We've written about the importance of signaling collaboration strategy preferences when you and team members are working remotely. Even with video conferencing, you lose many of the verbal and physical cues available when you are sitting across a table planning who is going to do what and when on a project.

Talking with someone who is struggling with identifying the best ways to signal the appropriate collaboration strategy approash, we hit on a variation on the Sergio Zyman decision levels. We talk about Zyman’s decision delegation approach frequently to help leaders and teams figure work better.

Rather than addressing who will provide input and who will make decisions (as the Zyman model does), this collaboration strategy revolves around who will start developing ideas and how the collaboration will unfold within the team.
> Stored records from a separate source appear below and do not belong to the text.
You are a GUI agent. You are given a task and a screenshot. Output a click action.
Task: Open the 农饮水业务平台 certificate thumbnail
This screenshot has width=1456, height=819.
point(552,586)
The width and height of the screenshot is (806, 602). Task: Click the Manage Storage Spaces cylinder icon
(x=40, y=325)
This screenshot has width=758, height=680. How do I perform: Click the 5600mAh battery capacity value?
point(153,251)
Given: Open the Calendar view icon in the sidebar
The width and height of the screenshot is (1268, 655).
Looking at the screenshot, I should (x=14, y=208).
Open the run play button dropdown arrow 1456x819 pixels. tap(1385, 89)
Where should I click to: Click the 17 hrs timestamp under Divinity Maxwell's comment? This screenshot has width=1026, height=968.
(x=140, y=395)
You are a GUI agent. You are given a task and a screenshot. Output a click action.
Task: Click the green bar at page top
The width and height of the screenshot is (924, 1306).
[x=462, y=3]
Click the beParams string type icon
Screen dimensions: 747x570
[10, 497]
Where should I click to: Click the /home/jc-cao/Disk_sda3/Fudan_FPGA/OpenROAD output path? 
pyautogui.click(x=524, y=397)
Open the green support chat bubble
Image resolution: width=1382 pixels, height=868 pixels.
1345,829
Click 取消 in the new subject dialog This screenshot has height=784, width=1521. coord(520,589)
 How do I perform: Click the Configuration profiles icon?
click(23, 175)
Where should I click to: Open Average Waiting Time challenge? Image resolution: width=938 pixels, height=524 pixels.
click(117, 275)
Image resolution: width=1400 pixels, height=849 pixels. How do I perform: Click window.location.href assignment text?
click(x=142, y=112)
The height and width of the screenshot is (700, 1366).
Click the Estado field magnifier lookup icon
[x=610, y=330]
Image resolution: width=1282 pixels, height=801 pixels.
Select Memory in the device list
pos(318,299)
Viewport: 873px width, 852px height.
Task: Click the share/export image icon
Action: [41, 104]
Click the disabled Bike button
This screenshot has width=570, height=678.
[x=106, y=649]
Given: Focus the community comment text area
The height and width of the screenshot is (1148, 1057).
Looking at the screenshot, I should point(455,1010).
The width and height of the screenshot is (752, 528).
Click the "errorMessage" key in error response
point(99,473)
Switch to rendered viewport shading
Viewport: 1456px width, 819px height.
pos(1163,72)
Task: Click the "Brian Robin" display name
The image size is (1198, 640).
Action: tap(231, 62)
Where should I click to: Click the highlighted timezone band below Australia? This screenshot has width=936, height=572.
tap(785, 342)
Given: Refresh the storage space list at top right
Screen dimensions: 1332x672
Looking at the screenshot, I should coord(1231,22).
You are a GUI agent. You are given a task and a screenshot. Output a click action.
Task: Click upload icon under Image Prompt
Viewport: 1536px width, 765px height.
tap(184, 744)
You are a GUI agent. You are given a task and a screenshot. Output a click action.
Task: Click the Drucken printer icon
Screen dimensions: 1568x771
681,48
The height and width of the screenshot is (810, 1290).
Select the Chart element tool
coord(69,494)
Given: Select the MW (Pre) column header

A 5-Level Collaboration Strategy Approach

Via Shutterstock

Here are five possibilities:

  • L - The Leader will figure it out
  • LT - The Leader will start developing ideas, then will collaborate with the entire Team to figure it out
  • C - The leader and team will Collaborate from scratch to figure it out
  • TL - The Team (or a team member) will start developing ideas and then bring them to the Leader to collaborate and ultimately figure it out
  • T - The Team (or team member) will figure it out and bring the finished product back to the team leader

This collaboration strategy idea is still in the Brainzooming R&D lab. The situations and acronyms for this collaboration strategy approach may change.